__TASK DESCRIPTION__: In the material below, list every line carrying the string "computer".

□ □ □ □

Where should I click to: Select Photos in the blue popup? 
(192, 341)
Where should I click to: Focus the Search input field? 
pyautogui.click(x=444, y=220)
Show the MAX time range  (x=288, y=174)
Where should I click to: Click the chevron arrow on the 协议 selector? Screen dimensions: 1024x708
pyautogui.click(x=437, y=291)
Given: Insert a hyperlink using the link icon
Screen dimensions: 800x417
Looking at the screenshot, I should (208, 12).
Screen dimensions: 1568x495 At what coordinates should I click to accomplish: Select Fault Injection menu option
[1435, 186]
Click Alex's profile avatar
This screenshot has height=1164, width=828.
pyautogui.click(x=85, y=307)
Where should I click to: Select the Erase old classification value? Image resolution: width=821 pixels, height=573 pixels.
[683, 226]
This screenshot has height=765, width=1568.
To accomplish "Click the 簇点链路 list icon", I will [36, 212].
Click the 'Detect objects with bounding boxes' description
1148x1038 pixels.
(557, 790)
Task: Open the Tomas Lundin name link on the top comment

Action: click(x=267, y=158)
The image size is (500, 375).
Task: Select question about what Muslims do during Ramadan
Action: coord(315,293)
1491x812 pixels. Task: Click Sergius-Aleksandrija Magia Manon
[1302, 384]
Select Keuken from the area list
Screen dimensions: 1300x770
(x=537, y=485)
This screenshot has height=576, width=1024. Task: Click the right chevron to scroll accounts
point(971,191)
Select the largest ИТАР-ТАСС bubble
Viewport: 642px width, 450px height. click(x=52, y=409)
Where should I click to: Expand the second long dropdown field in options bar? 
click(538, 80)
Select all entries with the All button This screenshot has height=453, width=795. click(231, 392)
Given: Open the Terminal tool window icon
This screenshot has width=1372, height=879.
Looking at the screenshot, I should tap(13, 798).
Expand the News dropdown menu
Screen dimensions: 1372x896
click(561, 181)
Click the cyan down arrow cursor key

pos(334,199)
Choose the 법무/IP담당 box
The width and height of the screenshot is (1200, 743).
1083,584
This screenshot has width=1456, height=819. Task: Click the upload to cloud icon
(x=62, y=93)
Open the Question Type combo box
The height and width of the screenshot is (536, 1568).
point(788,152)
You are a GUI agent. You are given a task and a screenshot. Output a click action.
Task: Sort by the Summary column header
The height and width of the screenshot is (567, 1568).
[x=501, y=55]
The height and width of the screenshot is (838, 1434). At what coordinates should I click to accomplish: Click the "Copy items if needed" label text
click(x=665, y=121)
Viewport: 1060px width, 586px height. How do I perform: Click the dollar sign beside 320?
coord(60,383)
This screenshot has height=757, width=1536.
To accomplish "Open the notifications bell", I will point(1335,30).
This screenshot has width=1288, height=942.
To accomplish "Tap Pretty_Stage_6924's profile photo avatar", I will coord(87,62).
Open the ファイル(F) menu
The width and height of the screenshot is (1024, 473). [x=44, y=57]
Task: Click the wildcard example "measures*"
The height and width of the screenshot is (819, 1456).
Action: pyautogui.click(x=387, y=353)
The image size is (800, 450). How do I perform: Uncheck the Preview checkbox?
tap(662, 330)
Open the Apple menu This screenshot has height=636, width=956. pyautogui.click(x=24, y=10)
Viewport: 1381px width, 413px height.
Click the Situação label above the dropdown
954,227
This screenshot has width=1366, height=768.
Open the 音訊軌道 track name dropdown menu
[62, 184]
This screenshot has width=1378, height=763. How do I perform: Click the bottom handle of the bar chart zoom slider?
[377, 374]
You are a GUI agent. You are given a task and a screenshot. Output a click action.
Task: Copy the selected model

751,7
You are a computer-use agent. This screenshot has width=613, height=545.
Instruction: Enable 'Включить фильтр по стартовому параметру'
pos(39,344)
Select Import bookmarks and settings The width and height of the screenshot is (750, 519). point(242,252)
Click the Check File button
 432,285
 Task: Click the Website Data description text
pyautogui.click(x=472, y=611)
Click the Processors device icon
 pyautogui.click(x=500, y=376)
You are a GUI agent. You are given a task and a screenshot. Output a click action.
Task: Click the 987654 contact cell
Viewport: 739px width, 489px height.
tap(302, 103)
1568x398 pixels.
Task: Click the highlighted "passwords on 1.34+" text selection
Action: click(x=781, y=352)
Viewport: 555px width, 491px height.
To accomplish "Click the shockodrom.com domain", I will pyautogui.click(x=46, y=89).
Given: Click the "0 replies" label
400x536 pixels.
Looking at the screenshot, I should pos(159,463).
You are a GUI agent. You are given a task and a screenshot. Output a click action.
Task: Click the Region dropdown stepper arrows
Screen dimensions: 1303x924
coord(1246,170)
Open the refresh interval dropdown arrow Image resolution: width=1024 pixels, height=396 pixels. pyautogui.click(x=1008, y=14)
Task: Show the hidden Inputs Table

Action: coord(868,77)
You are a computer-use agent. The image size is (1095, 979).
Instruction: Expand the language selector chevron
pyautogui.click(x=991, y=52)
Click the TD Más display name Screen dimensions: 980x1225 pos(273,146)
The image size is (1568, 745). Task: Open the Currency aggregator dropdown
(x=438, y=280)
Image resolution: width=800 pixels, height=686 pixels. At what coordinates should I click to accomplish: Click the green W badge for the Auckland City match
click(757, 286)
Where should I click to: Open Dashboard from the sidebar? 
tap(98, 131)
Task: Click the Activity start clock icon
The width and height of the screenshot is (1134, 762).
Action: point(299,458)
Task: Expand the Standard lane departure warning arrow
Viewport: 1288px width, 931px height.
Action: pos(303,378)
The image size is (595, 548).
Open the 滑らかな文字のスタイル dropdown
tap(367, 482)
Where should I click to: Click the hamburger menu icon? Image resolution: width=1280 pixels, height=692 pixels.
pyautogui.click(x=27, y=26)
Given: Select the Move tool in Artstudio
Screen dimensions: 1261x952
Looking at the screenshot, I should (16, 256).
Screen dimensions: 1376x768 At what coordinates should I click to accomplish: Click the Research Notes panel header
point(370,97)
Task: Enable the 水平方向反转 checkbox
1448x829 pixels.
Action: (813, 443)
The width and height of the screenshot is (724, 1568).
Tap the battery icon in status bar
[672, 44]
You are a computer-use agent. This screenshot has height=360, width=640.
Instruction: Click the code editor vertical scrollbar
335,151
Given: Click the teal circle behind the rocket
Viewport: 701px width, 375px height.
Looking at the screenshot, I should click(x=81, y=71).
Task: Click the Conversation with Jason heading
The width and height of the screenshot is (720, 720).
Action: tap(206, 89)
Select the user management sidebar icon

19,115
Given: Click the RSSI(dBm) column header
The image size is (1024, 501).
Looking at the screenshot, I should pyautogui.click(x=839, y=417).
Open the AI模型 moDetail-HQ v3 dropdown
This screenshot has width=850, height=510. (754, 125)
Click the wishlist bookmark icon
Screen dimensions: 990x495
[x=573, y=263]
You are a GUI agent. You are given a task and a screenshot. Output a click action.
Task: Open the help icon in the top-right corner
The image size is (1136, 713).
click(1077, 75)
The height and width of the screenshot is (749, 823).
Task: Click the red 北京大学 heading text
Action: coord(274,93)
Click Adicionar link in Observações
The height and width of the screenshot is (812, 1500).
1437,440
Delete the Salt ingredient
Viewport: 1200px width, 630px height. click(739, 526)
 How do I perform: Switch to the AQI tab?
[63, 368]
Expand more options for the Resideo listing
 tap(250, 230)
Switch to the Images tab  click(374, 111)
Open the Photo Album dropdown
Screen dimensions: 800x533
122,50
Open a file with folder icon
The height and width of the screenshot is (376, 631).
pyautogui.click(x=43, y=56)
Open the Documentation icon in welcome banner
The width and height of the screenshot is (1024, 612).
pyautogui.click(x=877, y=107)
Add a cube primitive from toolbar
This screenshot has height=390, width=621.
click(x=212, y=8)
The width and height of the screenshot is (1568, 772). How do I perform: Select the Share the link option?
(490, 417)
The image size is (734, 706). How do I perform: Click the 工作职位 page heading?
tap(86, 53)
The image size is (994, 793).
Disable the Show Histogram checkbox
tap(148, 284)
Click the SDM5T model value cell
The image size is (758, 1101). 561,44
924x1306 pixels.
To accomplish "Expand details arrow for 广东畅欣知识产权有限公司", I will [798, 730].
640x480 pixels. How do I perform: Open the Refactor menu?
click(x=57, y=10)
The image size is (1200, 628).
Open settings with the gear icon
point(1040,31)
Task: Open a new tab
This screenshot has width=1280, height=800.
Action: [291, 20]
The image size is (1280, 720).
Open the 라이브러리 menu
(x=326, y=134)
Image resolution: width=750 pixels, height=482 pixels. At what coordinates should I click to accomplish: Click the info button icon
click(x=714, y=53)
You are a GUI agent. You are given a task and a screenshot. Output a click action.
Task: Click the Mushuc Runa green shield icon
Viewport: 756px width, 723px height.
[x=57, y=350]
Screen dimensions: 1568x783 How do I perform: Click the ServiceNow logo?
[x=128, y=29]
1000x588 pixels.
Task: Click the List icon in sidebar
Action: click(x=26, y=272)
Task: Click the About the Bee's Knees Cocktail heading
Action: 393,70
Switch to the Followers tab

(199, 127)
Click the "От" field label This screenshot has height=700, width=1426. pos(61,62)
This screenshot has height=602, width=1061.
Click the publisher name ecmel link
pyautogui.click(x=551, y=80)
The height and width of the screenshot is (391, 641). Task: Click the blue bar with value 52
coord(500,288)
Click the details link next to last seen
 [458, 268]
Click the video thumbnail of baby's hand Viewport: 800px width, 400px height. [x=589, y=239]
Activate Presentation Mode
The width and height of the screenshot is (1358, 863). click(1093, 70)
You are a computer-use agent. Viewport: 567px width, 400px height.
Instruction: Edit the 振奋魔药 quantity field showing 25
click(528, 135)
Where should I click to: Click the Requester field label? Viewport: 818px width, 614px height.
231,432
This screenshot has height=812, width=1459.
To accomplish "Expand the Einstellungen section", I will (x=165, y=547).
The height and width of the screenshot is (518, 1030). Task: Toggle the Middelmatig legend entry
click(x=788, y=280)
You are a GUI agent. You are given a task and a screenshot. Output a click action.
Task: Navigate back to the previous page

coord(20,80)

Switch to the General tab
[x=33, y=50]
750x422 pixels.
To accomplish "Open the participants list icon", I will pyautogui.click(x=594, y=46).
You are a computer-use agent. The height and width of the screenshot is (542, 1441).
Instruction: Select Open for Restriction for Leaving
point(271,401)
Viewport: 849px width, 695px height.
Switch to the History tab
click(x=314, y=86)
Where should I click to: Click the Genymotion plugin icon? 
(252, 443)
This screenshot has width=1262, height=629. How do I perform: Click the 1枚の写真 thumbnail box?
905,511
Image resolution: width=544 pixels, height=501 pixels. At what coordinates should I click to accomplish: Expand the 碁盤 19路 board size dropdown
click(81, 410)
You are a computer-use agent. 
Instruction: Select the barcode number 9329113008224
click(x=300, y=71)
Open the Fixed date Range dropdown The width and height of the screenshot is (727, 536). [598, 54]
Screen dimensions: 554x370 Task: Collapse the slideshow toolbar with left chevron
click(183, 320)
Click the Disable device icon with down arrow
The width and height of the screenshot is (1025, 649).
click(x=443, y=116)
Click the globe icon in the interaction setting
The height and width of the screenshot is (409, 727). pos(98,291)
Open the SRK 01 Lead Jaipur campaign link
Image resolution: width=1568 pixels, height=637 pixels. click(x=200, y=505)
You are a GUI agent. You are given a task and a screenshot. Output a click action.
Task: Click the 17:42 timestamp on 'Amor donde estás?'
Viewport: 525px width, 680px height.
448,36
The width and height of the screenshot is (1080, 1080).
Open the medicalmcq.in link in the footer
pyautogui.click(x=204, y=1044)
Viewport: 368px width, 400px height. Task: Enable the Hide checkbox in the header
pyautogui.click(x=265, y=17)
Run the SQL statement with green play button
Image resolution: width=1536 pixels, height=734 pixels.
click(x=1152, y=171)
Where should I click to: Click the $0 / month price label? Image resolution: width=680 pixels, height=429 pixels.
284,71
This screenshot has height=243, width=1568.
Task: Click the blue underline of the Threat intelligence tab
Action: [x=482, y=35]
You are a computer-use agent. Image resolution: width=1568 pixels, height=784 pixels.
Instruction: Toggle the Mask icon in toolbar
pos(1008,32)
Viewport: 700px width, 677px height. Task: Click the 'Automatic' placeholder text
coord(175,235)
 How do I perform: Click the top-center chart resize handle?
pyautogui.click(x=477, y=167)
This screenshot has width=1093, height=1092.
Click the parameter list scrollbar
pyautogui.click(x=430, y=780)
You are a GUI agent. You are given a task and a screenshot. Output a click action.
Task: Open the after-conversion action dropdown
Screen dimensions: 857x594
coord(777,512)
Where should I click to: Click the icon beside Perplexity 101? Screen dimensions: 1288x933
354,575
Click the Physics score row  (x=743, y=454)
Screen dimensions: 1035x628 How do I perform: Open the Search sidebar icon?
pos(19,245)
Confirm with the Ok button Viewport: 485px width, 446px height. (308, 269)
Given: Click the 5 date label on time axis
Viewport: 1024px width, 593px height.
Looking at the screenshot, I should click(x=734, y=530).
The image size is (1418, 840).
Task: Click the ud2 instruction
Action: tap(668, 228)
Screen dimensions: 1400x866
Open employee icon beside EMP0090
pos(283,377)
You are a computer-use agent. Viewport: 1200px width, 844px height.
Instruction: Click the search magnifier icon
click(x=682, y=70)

□ □ □ □

__OUTPUT__:
You are a computer-use agent. This screenshot has width=613, height=545.
You are a computer-use agent. The image size is (1095, 979).
You are a computer-use agent. This screenshot has height=360, width=640.
You are a computer-use agent. Viewport: 567px width, 400px height.
You are a computer-use agent. The height and width of the screenshot is (542, 1441).
You are a computer-use agent. 
You are a computer-use agent. Image resolution: width=1568 pixels, height=784 pixels.
You are a computer-use agent. Viewport: 1200px width, 844px height.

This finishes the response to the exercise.